Meurtre du juge Borrel: des scellés détruits par erreur par la justice

Le juge Borrel, avec son enfant, dans une photo non datée.

Le juge Borrel, avec son enfant, dans une photo non datée. - Famille Borrel - AFP

La ministre de la Justice Christiane Taubira va ordonner une enquête de l'inspection des services judiciaires après la destruction par erreur de scellés dans l'enquête sur le meurtre du juge français Bernard Borrel, assassiné en 1995 à Djibouti, a appris BFMTV auprès d'une source proche du dossier.

En septembre 2014, la chambre d'instruction de la cour d'appel avait ordonné des expertises sur trois scellés: le short du juge Borrel, qui comportait deux ADN inconnus, un briquet, qui portait une trace papillaire, et une sandale.

Une erreur humaine à l'origine

Quelques mois plus tard, en décembre dernier, ces preuves ont été détruites par erreur, à cause d'une mention erronée d'ordonnance de non-lieu. "C'est un désastre judiciaire", a commenté l'avocat de la veuve du juge Borrel.
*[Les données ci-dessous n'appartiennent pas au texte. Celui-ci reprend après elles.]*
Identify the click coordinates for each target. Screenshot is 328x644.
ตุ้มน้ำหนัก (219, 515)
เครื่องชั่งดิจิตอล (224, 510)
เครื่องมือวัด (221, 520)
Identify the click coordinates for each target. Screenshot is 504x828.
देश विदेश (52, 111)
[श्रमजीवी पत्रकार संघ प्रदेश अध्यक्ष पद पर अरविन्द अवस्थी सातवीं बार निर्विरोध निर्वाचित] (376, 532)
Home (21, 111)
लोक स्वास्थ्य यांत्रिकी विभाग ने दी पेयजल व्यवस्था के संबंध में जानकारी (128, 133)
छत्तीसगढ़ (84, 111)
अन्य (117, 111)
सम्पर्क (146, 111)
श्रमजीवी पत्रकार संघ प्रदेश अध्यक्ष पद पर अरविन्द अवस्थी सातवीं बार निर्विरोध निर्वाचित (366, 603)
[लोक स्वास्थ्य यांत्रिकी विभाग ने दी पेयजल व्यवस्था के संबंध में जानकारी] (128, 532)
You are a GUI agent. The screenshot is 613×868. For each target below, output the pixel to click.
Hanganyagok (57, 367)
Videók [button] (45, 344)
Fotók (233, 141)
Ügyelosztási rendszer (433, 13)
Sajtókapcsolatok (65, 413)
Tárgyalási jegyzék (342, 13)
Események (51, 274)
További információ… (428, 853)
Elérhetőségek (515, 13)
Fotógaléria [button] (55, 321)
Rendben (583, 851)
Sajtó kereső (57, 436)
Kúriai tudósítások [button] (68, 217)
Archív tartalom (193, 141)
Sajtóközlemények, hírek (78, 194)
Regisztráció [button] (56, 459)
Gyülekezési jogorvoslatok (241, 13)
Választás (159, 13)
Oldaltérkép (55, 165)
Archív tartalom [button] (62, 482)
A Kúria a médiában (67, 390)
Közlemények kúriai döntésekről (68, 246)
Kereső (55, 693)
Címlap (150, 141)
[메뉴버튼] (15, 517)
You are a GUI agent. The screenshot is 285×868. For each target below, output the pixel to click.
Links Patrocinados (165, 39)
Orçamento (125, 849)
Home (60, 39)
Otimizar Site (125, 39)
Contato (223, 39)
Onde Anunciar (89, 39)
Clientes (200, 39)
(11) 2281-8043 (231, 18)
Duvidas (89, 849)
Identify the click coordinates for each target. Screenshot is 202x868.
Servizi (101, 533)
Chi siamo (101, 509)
Elle est reçue actuellement avec ses proches par le procureur de la République de Paris, François Molins, et le président du tribunal de grande instance. 

Le corps du magistrat Bernard Borrel avait été retrouvé en partie calciné à Djibouti, en octobre 1995. Devenu affaire d'Etat, le dossier sur sa mort, qui avait dans un premier temps conclu au suicide, n'a jamais été refermé. Les circonstances de sa mort n'ont toujours pas été élucidées à ce jour.